Las razones por las que ese mencionado estado de la creación literaria sea tan apabullante son, en gran medida, bien intuidas y mejor explicadas por Steiner. No obstante, y como aparenta creer de Toro, Steiner juzga lo contemporáneo y predice lo por venir a través de una óptica rayada y difusa por el tiempo. Su canon, su vara de medir está tallada por la valetudinaria aprensión que obliga a aferrarse a lo establecido, a los convencionalismos bien curtidos por los siglos, por más que fueran (y sean, y sigan siendo) excepcionales y audaces las obras que hoy tenemos por convencionales. Con respecto a lo que el hombre puede decir hoy de sí mismo, no deja de ser Joyce un lugar común. Tampoco Kafka. Que sus osadías son cima de la literatura no se pone en duda. Que sean estación terminal parece un poco más cuestionable.
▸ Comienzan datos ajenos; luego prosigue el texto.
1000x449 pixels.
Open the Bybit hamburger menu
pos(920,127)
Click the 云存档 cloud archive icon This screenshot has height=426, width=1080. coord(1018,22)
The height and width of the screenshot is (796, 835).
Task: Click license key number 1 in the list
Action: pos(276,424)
Steiner, pues, es el adalid de una tradición. Por eso me refiero a la edad, aunque cuando Steiner escribió los ensayos que ahora leo apenas llegaba a los cuarenta años. Sin embargo, como él mismo, melancólico, hace ver, la figura que representa, con la que se identifica y en virtud de la cual opera (lee, analiza, enjuicia, proyecta), es la del intelectual judío centroeuropeo, cercenada de la historia cultural de occidente por el horrible hachazo del nacionalsocialismo. Esta tradición había muerto ya cuando los Beatles o los Rolling Stones rompían hímenes (o cuerdas vocales, lo mismo da) de quinceañeras europeas. ¡Veinte años más tarde, sólo! Hoy... Hoy apenas queda un recuerdo, al margen del propio Steiner y algún que otro erudito nostálgico. Al margen de una pequeña reserva. Y esto es precisamente lo que señala de Toro.
Y yo intuyo que es demasiado riguroso su análisis de la literatura posterior a Joyce no por juicio o razón, sino con arreglo a la lealtad a su tradición, a su melancolía.